##### RAW DATA #####

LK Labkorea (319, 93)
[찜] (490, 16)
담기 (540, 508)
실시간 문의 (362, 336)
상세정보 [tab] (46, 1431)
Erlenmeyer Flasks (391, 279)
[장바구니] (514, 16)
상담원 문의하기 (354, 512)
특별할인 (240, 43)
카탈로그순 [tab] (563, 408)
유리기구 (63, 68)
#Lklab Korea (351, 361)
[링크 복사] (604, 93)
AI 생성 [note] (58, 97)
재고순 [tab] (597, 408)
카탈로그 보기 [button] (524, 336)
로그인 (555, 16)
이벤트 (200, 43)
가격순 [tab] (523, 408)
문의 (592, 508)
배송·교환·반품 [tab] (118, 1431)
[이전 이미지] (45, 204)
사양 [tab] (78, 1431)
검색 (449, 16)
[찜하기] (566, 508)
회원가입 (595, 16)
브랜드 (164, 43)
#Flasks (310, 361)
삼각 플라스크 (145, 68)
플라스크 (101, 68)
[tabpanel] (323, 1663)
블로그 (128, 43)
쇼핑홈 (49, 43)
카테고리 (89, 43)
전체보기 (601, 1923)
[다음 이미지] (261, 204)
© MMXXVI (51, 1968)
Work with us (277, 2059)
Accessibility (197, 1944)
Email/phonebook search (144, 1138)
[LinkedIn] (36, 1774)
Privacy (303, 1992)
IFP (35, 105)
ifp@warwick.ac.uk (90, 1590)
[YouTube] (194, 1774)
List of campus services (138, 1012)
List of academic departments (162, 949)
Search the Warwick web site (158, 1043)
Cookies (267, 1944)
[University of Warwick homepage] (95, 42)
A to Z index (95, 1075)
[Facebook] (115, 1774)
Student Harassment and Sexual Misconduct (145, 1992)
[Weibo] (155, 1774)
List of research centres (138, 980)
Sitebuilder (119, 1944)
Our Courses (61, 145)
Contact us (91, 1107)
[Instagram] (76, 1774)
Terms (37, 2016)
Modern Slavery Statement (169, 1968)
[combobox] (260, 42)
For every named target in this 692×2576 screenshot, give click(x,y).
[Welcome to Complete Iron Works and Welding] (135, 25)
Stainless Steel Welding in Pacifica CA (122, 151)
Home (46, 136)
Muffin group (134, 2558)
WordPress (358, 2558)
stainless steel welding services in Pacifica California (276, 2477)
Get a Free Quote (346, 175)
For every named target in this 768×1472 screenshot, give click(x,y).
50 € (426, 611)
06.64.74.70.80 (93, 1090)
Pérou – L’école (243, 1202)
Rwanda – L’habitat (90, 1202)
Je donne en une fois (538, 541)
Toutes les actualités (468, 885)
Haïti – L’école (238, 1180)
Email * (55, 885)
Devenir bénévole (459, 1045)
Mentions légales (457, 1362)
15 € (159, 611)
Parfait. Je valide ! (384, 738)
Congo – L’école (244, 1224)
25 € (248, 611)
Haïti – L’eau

#####

> _EXERCISE GOAL_
Look above for the line holding "사양 [tab] (78, 1431)" and the line holding "Rwanda – L’habitat (90, 1202)". Retype both, and every line between them, word for word and nothing else.

> _TASK RESPONSE_
사양 [tab] (78, 1431)
검색 (449, 16)
[찜하기] (566, 508)
회원가입 (595, 16)
브랜드 (164, 43)
#Flasks (310, 361)
삼각 플라스크 (145, 68)
플라스크 (101, 68)
[tabpanel] (323, 1663)
블로그 (128, 43)
쇼핑홈 (49, 43)
카테고리 (89, 43)
전체보기 (601, 1923)
[다음 이미지] (261, 204)
© MMXXVI (51, 1968)
Work with us (277, 2059)
Accessibility (197, 1944)
Email/phonebook search (144, 1138)
[LinkedIn] (36, 1774)
Privacy (303, 1992)
IFP (35, 105)
ifp@warwick.ac.uk (90, 1590)
[YouTube] (194, 1774)
List of campus services (138, 1012)
List of academic departments (162, 949)
Search the Warwick web site (158, 1043)
Cookies (267, 1944)
[University of Warwick homepage] (95, 42)
A to Z index (95, 1075)
[Facebook] (115, 1774)
Student Harassment and Sexual Misconduct (145, 1992)
[Weibo] (155, 1774)
List of research centres (138, 980)
Sitebuilder (119, 1944)
Our Courses (61, 145)
Contact us (91, 1107)
[Instagram] (76, 1774)
Terms (37, 2016)
Modern Slavery Statement (169, 1968)
[combobox] (260, 42)
For every named target in this 692×2576 screenshot, give click(x,y).
[Welcome to Complete Iron Works and Welding] (135, 25)
Stainless Steel Welding in Pacifica CA (122, 151)
Home (46, 136)
Muffin group (134, 2558)
WordPress (358, 2558)
stainless steel welding services in Pacifica California (276, 2477)
Get a Free Quote (346, 175)
For every named target in this 768×1472 screenshot, give click(x,y).
50 € (426, 611)
06.64.74.70.80 (93, 1090)
Pérou – L’école (243, 1202)
Rwanda – L’habitat (90, 1202)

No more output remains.